Credit: YOSHIFUSA HASHIZUME
One of the features of Japan’s summer season is the wearing of yukata, a casual version of the kimono that is unlayered and worn next to the skin. It is said the yukata originated during the Heian period (794–1192), when the robe—made of hemp and then known as the yukatabira—was worn by members of the aristocracy on their way to and from their bath. Yukata became popular among the common people during the seventeenth century, in the early years of the Edo period (1603–1867), when cotton came to be used. This lightweight material “breathes,” and the robes are thus still often worn in the summer months, particularly at summer firework events and festivals.

Regular yukata motifs used to include such designs as white patterns on a navy background. In recent years, however, numerous fashion brands have started selling more colorful yukata, which have been especially popular with younger generations. Especially noteworthy is kimono textile designer Rumi Shibasaki, whose novel yukata designs featuring animation characters such as the “Neon Genesis Evangelion” TV series, skulls, the Virgin Mary, and other such images have garnered attention.

After graduating from a fashion school, Shibasaki started her career as a designer of kimono robes and accessories, establishing her Rumix Design Studio in 1994. She has created many yukata designs for top-ranking fashion brands. At the same time, she has launched Rumi Rock, her own brand of novel yukata designs, which has earned her many fans.

“The yukata designs for the Rumi Rock brand are based on Edo (former Tokyo) motifs.

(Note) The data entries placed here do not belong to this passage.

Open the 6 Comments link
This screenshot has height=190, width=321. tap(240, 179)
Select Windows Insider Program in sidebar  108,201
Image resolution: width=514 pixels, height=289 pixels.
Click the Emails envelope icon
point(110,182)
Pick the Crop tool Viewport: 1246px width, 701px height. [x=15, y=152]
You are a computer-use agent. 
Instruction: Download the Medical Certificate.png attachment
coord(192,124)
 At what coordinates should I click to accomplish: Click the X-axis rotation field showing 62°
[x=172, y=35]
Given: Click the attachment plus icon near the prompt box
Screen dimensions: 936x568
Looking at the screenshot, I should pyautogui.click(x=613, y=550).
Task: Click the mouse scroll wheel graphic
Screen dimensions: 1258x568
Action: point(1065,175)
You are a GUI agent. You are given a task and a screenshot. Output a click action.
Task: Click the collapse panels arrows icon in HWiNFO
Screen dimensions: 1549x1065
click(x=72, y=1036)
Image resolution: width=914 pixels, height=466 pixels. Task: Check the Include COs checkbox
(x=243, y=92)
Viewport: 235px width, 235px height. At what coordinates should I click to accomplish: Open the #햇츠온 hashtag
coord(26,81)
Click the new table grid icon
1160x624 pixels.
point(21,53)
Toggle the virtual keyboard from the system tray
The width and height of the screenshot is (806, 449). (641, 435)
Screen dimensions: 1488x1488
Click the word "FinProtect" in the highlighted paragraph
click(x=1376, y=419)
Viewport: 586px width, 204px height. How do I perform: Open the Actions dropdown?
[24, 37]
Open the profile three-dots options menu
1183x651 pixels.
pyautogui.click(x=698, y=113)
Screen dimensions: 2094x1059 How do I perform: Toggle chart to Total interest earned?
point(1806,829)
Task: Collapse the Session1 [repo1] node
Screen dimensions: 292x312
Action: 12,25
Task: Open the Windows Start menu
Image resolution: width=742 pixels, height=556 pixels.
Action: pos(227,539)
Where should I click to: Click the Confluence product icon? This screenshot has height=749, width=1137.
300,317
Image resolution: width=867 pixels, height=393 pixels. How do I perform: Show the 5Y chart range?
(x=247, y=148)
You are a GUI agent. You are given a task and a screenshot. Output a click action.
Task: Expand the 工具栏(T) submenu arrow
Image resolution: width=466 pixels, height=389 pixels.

The mind-set to pursue something fun and exciting is regarded as something to be cherished. The basic elements of my design drawings are lines and rhythm, stemming from the cultures of ukiyo-e woodblock prints and today’s manga cartoons.”

Shibasaki has received orders from abroad, including a request to incorporate the ukiyo-e works of Utagawa Kuniyoshi into the yukata design.

More than a few Rumi Rock fans routinely wear yukata robes and kimono on holidays.

“It feels nice to change into a yukata when you are off duty. You can relax when you’re wearing one, allowing you to make the most of your leisure time,” notes Shibasaki.